Monday, June 28, 2010

This Week in Nature: The 1st week in July

What's Happening in Hawaii 
during the 1st week in July:
"O Hinaia'ele'ele ka malama,
 'aluka ka pala a ka 'ōhi'a.
Hinaia'ele'ele is the month when  
the mountain apples ripen everywhere."

Polynesian settlers introduced several kinds of fruit trees to the islands, including bananas, coconuts, and 'ōhi'a 'ai, the mountain apple.
Mountain Apple, Hana Hwy, Maui

All three thrived and grew wild, with 'ōhi'a 'ai establishing itself in the wet mountain valleys up to about 1800 feet. 'Ōhi'a 'ai means "edible 'ōhi'a," and Hawaiians ate the fruit dried as well as fresh. 'Ōhi'a 'ai was also prized for its medicinal properties, with old fruit prescribed for sore throats and the bark and flowers used to treat colds and relieve itching, among other things.

Mountain Apple, Hana Hwy, Maui

Perfectly ripened 'ōhi'a 'ai appears in sayings as a metaphor for human beauty, and rare white fruit was linked with Hinaulu'ōhi'a, goddess of the 'ōhi'a forest. The association of 'ōhi'a 'ai by name and legend with the 'ōhi'a lehua and another native tree, the 'ōhi'a ha, indicates the early Hawaiians' botanical skill. All three are members of the myrtle family and have the showy, tufted flowers with many stamens that are common to it.

Mountain Apple Blossoms, Hana Hwy, Maui

Mountain Apple Blossom Duff, Hana Hwy, Maui

Several other trees in the myrtle family were introduced to the islands later and have also thrived, including eucalyptus, guava, paperbark, and rose apple.

Text and drawn image taken from "Hawaii: A Calendar of Natural Events"
published by the Bishop Museum and Kamehameha Schools in 1989

Monday, June 21, 2010

This Week in Nature; the 4th week in June

What's Happening in Hawaii
during the 4th week in June:
 "Pua ka wiliwili nanahu ka manō...
When the wiliwili tree blooms, the sharks bite..."

Wiliwili thrives in hot, arid places and flowers for several weeks, usually starting about this time. Hawaiian mothers are said to have kept their children out of the water when the yellow, orange or red blossoms of this native tree could be seen.

Photo: DOFAW

Though recent history offers no evidence that manō is particularly prone to attack in June or July, in the old days young seabirds trying their wings during these months may have attracted sharks to feed in near-shore waters.

Wiliwili is adapted for life in hot, dry areas where few other plants can survive. Young trees have prickles to ward off predators, and mature trees drop their leaves before blooming, conserving all their resources for the reproductive effort.

Photos: DOFAW

In wet areas, wiliwili may not drop their leaves or come into flower because dampness eliminates the natural cues that initiate these processes. The flowers and bright red seeds are used in lei and wiliwili wood, noted for its lightness, was prized for ama (canoe outriggers) and fishnet floats.

Photo: DOFAW

To learn more about the wiliwili, visit Forest and Kim Starr's gallery at

Taken from "Hawaii: A Calendar of Natural Events"

→ **Collected data**
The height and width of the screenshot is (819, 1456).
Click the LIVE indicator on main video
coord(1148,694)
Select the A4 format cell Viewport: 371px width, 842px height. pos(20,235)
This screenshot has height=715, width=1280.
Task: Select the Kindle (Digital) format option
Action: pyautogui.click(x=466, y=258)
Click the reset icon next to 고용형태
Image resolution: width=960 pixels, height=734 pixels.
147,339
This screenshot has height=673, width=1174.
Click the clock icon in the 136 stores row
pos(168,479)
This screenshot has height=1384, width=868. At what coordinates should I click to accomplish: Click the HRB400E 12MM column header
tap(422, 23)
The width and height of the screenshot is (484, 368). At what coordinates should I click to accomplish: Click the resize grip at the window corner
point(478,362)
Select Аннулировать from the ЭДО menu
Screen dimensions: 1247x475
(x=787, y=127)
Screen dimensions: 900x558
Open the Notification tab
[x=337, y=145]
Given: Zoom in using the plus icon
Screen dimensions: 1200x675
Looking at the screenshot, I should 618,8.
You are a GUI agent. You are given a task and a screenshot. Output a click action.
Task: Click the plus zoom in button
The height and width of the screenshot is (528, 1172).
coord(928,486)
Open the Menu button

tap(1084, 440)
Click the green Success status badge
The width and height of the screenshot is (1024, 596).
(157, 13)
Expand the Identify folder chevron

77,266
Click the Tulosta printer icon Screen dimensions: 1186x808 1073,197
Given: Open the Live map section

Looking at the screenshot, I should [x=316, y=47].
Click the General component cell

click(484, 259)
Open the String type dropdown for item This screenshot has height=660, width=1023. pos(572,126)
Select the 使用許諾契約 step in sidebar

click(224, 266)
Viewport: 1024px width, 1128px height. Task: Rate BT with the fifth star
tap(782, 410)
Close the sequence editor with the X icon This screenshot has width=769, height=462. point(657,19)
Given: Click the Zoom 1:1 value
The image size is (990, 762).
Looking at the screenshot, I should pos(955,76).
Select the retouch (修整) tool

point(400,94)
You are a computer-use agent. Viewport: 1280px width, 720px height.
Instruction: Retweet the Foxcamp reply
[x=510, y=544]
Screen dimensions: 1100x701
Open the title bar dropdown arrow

→ **DIRECTIONS FOR THIS TASK**
Continue the Hawaiian seasonal nature text from its final line.

→ **EXPECTED ANSWER**
published by the Bishop Museum and Kamehameha Schools in 1989

Wednesday, June 16, 2010

Midway Atoll as an Introduction to Papahanaumokuakea

Educators and community leaders discuss the importance of Midway Atoll as an educational outlet to describe the Papahanaumokuakea Marine National Monument.

Monday, June 14, 2010

This Week in Nature: The 3rd Week in June

What's happening in Hawaii 
during the 3rd week in June:

'Āhinahina; silversword on Mauna Kea
photo: Anya Tagawa

'Āhinahina, the silversword (Argyroxiphium sandwicense subsp. sandwicense), is opening its earliest blossoms at Haleakalā. This unique Hawaiian member of the sunflower family was so abundant 100 years ago that crater slopes appeared to be covered with snow or bathed in moonlight. But in the next fifty years, goats and cattle nearly killed it off. People took a large toll, too, as tourists rolled large 'āhinahina downhill for fun and exporters shipped dried specimens to Asia.

'Āhinahina bush on Mauna Kea
photo: Anya Tagawa

'Āhinahina remains a bush for up to fifteen years, then sprouts a single, towering flower stalk before dying.

'Āhinahina in bloom on Mauna Kea
photo: Anya Tagawa

Hina means "silver" or "grey," so the plant's Hawaiian and English names both derive from the color of its leaves, which are narrow and hairy, adapted for the extreme temperatures encountered in its mountaintop environment.

To see more photos of silversword, visit Forest and Kim Starr's gallery at the Hawaii Ecosystems At Risk website (

Taken from "Hawaii: A Calendar of Natural Events"
published by the Bishop Museum and Kamehameha Schools in 1989

Tuesday, June 8, 2010

This Week in Nature: The 2nd week in June - Breadfruit

What's happening in Hawaii
During the 2nd week in June:

"Hua ka 'ulu ku mai ka he'e

When the breadfruit is ripe, the squid comes in."

 This month begins the main bearing season for 'ulu, or breadfruit. The Hawaiians brought 'ulu to the islands as an important source of starchy food. Here, the tree fruits year round but bears most heavily in the summer, and this seems to have served as a reminder that squid would also be abundant.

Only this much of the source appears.